First a bit of history: Cambridge University was first established in 1284, and counts a number of incredible thinkers amongst its alumni: Isaac Newton, Francis Bacon, James Clerk Maxwell, Crick and Watson and many, many more. And it’s been the home of seminal computer breakthroughs — it’s where Charles Babbage and Alan Turing did their work.
Over the past few decades, it’s also had an incredible run in terms of tech industry output, including being the birthplace of ARM Holdings as well as Autonomy.
We spent Friday at the Judge Business School at Cambridge, in a variety of panels, talks, and “surgeries” helping new startups think through their strategies and priorities. The high point for me, I think, was being able to talk with the 3 recent winners of a national entpreneurship contest — 3 teenage girls who’ve started their own venture. Great to be able to meet them and talk for a bit.

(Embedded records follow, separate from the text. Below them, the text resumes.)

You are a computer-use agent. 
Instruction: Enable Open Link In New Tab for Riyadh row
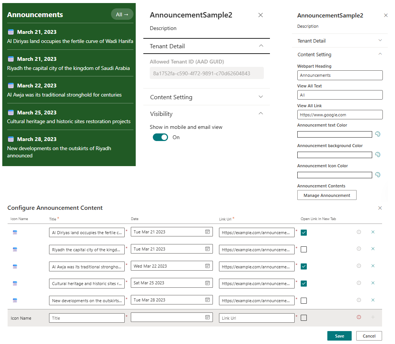[x=303, y=249]

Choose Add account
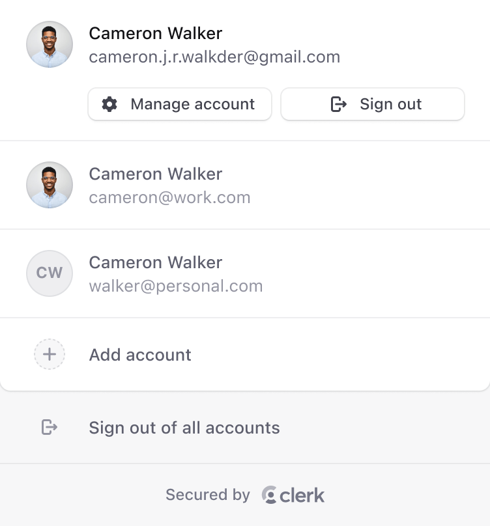pos(140,355)
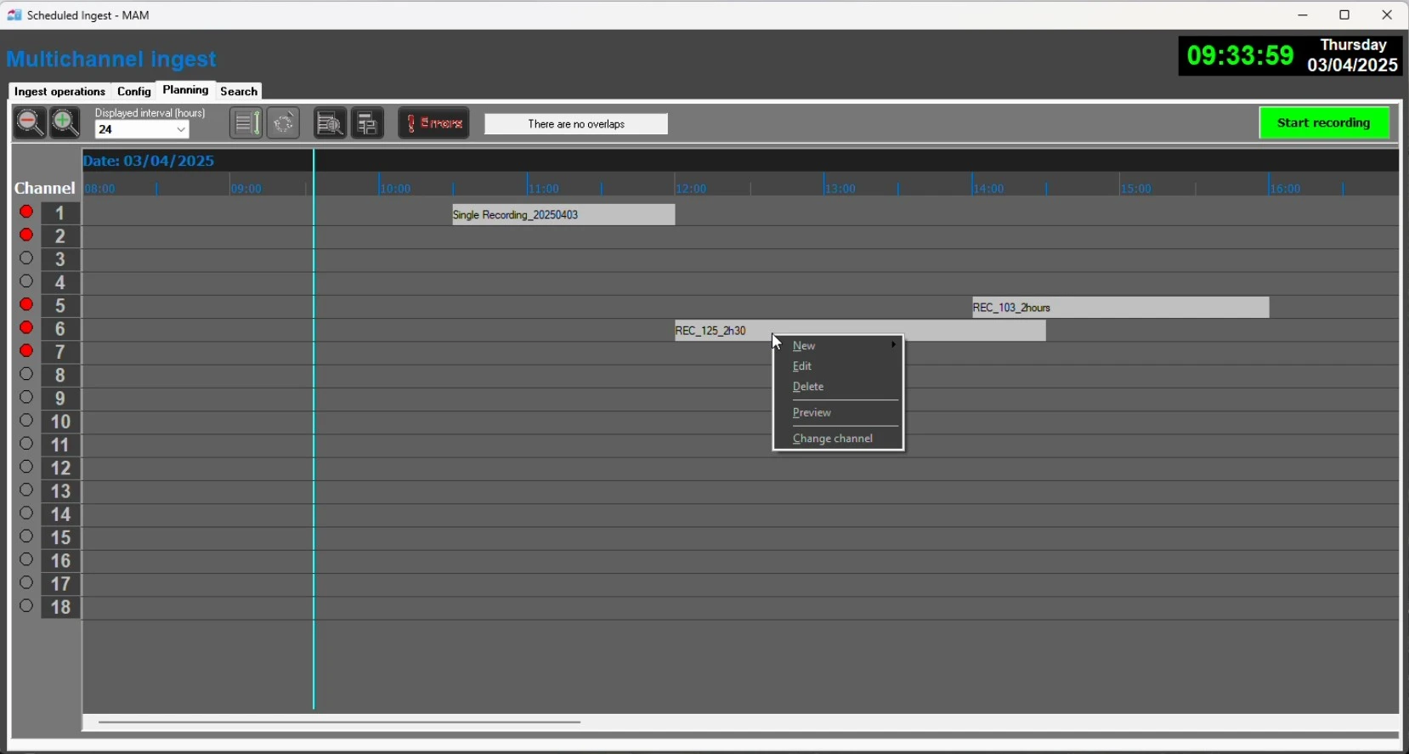Viewport: 1409px width, 754px height.
Task: Select the REC_103_2hours recording block
Action: pos(1120,308)
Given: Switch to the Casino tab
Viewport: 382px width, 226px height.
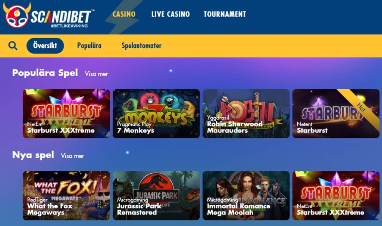Looking at the screenshot, I should pyautogui.click(x=124, y=14).
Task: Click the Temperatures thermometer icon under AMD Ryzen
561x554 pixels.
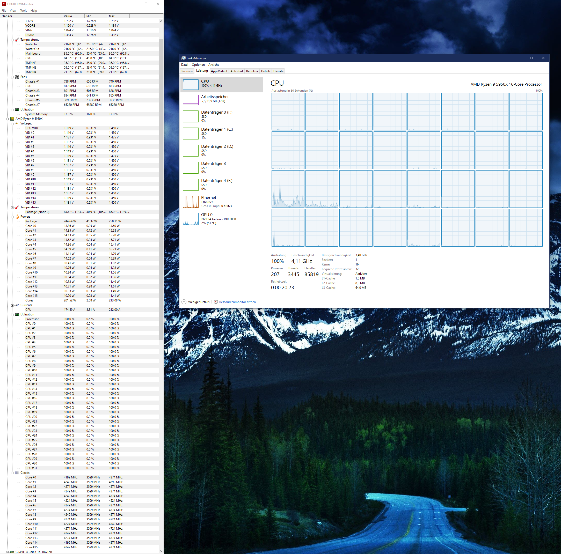Action: tap(17, 207)
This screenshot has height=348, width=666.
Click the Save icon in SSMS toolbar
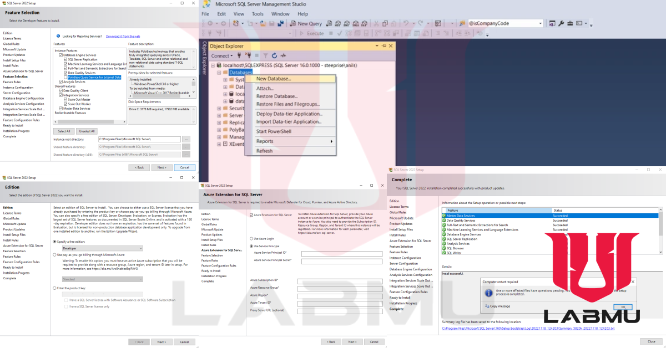point(272,23)
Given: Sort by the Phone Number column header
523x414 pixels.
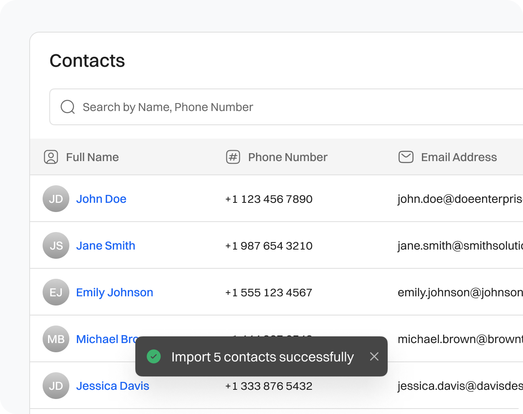Looking at the screenshot, I should coord(287,157).
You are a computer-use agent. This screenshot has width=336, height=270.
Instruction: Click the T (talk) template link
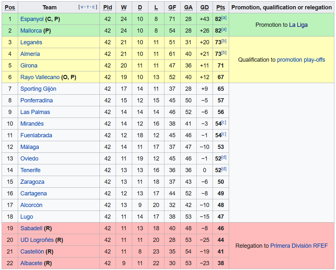tap(88, 7)
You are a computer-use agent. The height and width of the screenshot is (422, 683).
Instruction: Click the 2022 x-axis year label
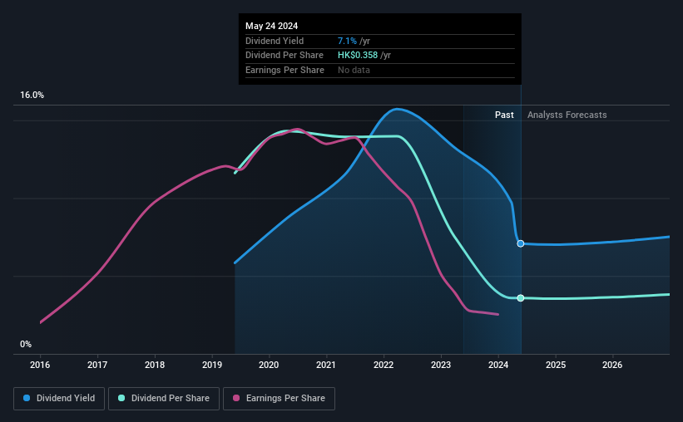(384, 365)
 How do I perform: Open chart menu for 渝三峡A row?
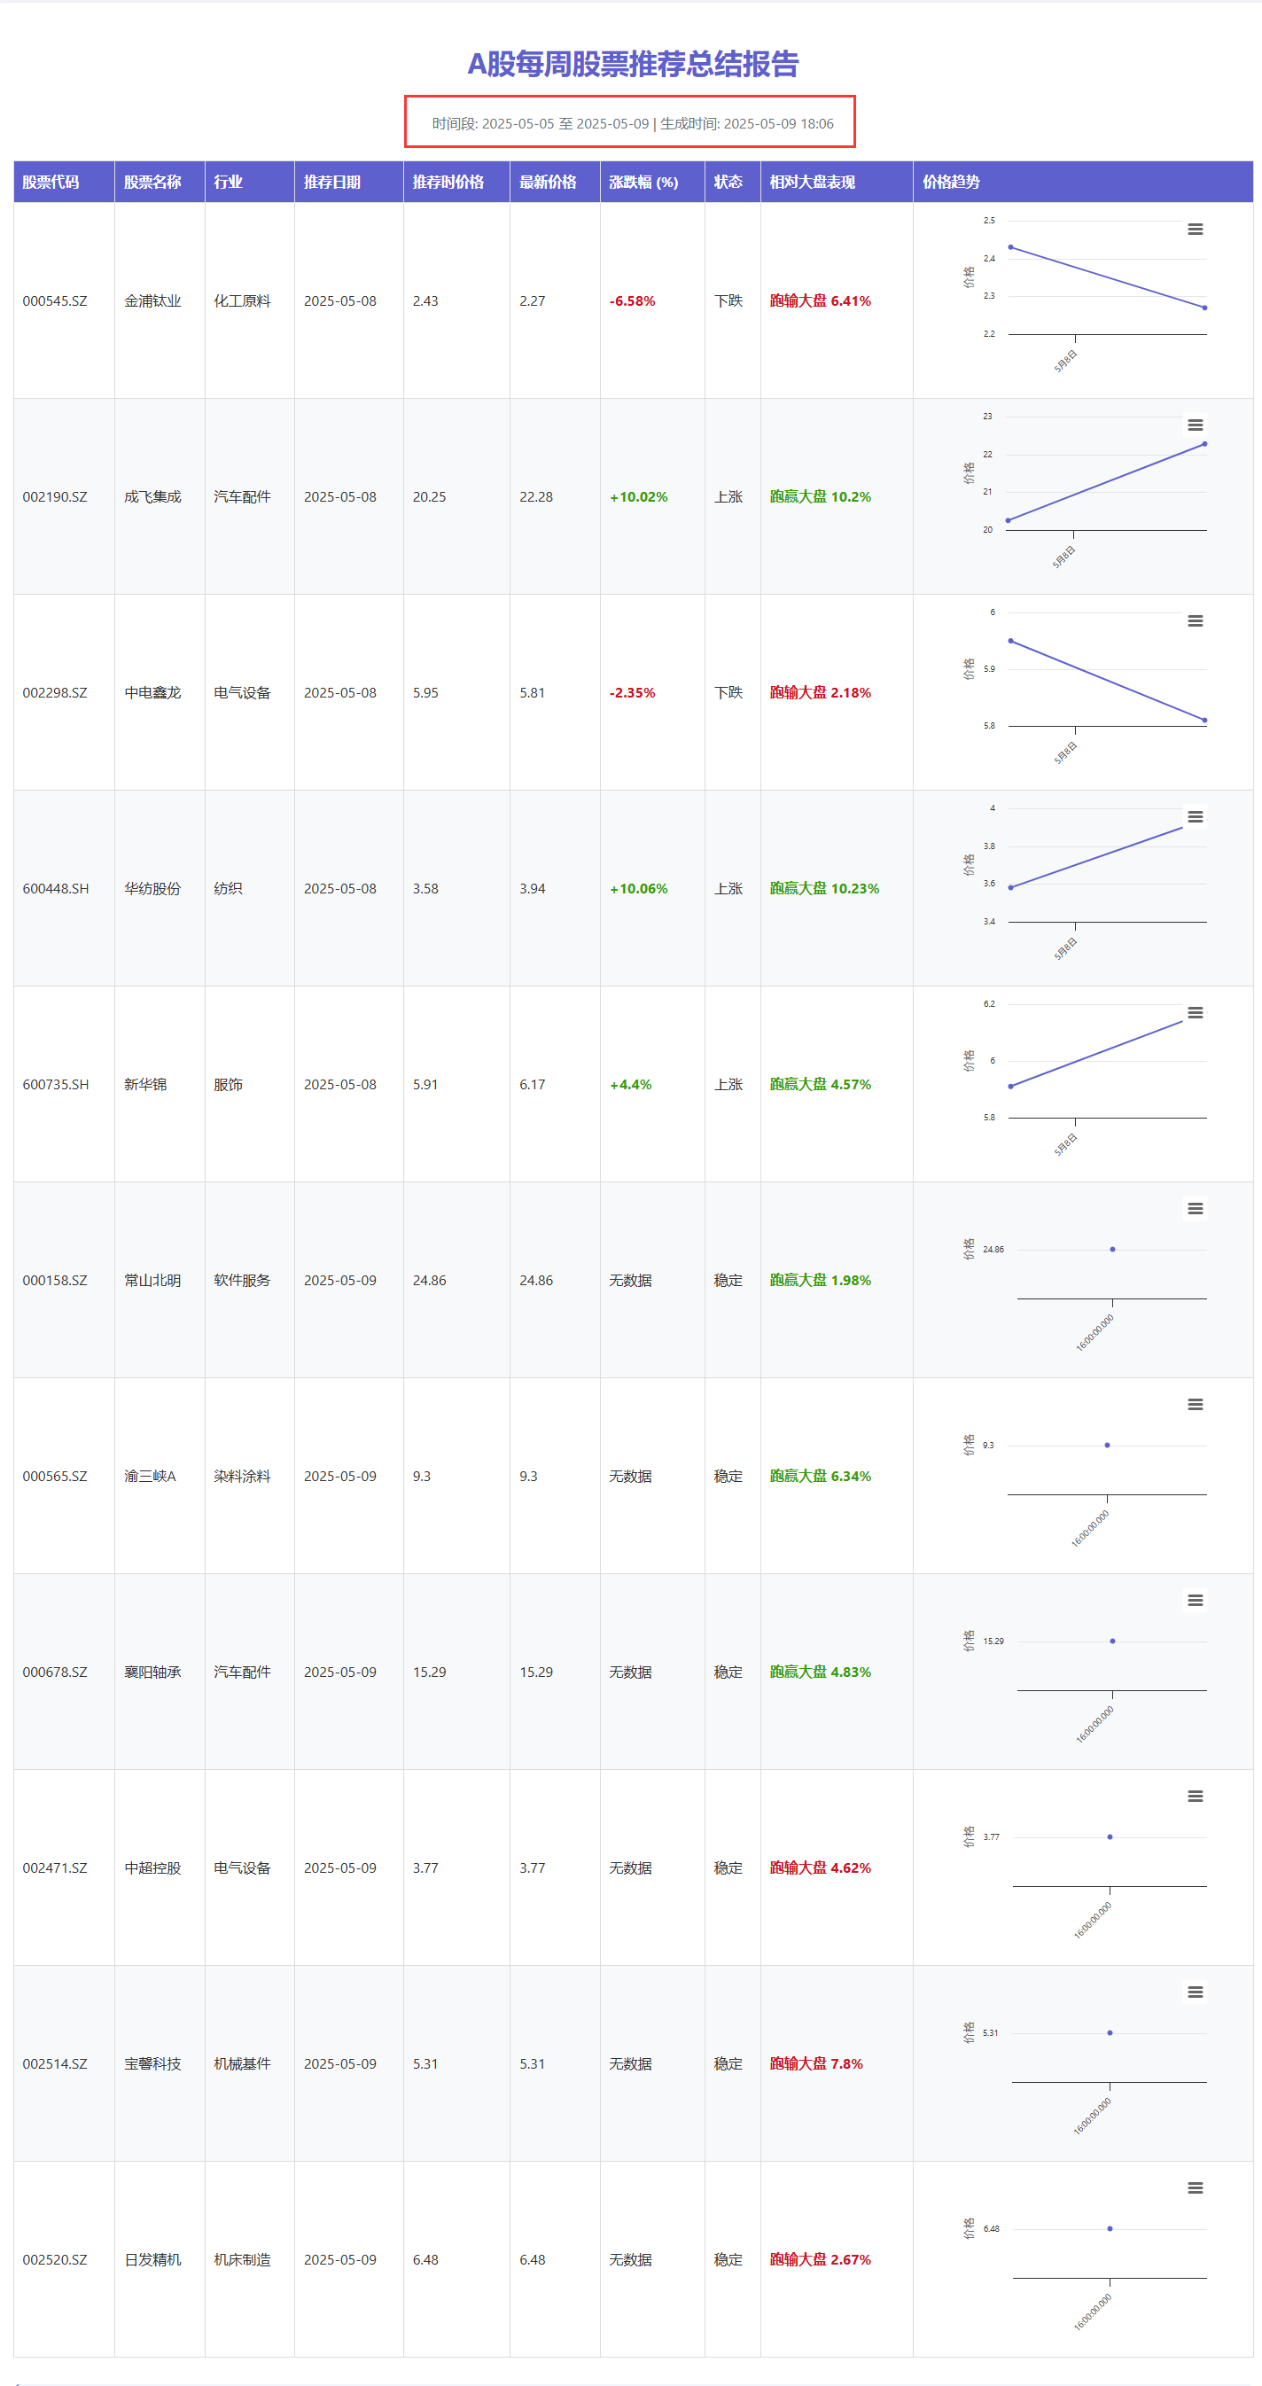point(1195,1404)
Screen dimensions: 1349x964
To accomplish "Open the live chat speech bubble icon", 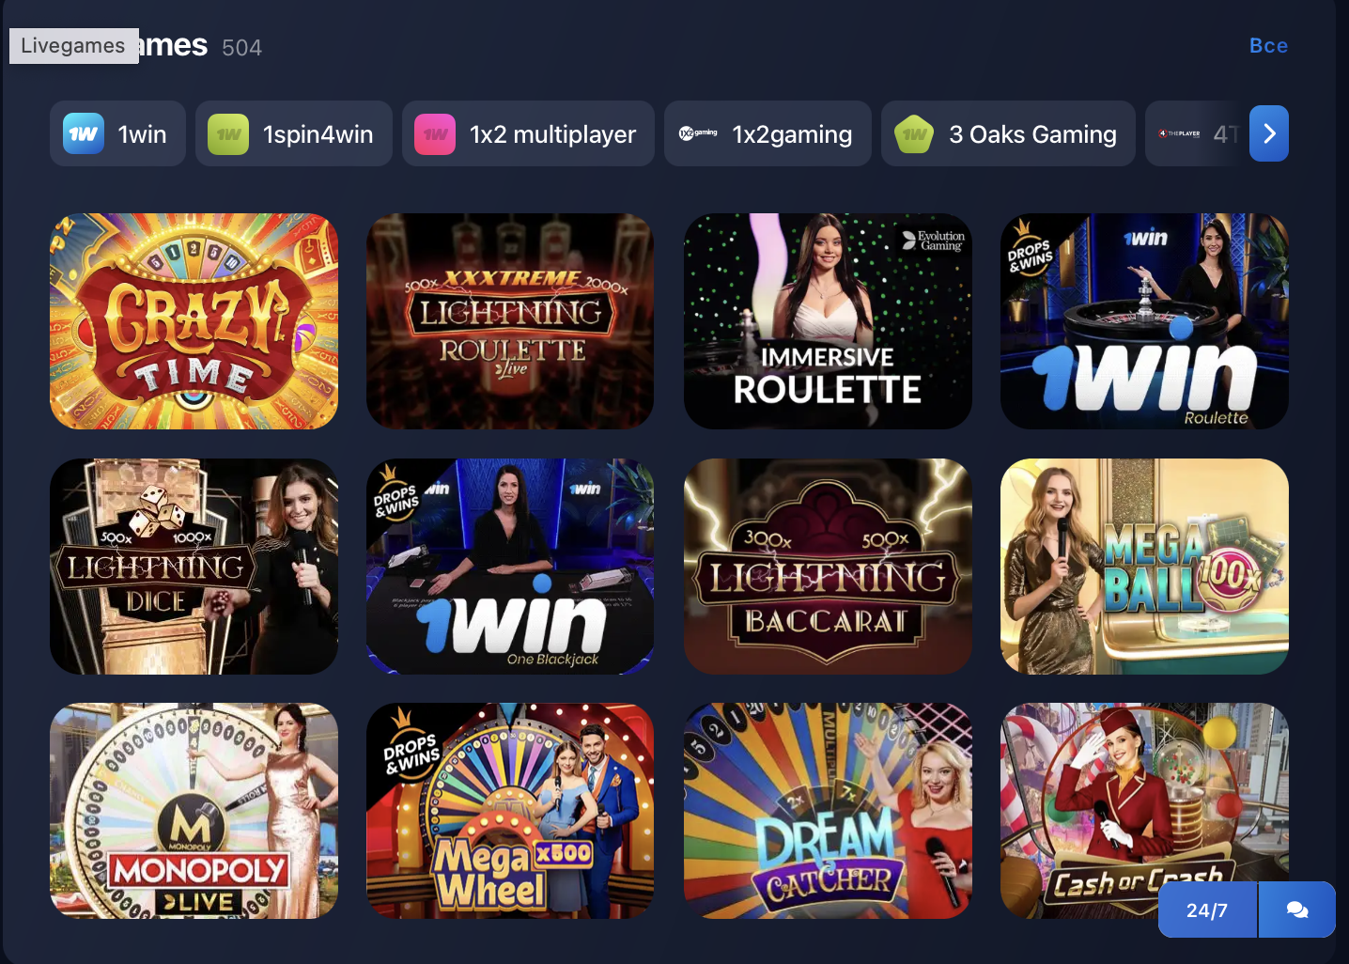I will tap(1296, 910).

Saturday we spent time at the Hauser Center talking with a ton of interesting startups, and helping where we could.
Then we caught our breath for a bit.
On each of the three nights in Cambridge, we were very fortunate to be able to have dinner in one of the colleges: Queens (shown in my picture above), Peterhouse (the oldest), and St. John’s. One of the unexpected delights for me was that we were able to attend Choral Evensong in The Chapel of St John’s College on Saturday night — it’s a liturgy that’s been sung in that particular chapel since the 1670s. It was amazing for me to be able to attend that — as an adult, I haven’t been to church with any regularity, but I attended Methodist and Presbyterian churches growing up, and Dad has sung in choirs everywhere we’ve gone (and still does). It reminded me of listening to some of that music growing up, but the other reason that I liked it (other than that the music was exceedingly beautiful) is that it’s in such contrast to the hyper-paced, global, 24/7, always connected, media slammed life that we all live today. It allowed me to pause a bit, to reflect on what it means to be devoted to a cause, to spend your life trying to express ideas (in music or otherwise), and to think about things larger than just what products are released today that we can buy each other for Christmas. I doubt that I’ll ever be a particularly religious person again in my life, but I felt very lucky to be able to attend Evensong and think some about perspective and pacing and commitment.
Anyway, it was an incredible trip — Sherry and Reid did a masterful job in putting it all together — it was a little overwhelming, to be honest. There are some great things happening in London and Cambridge, and I can’t wait to see where they go.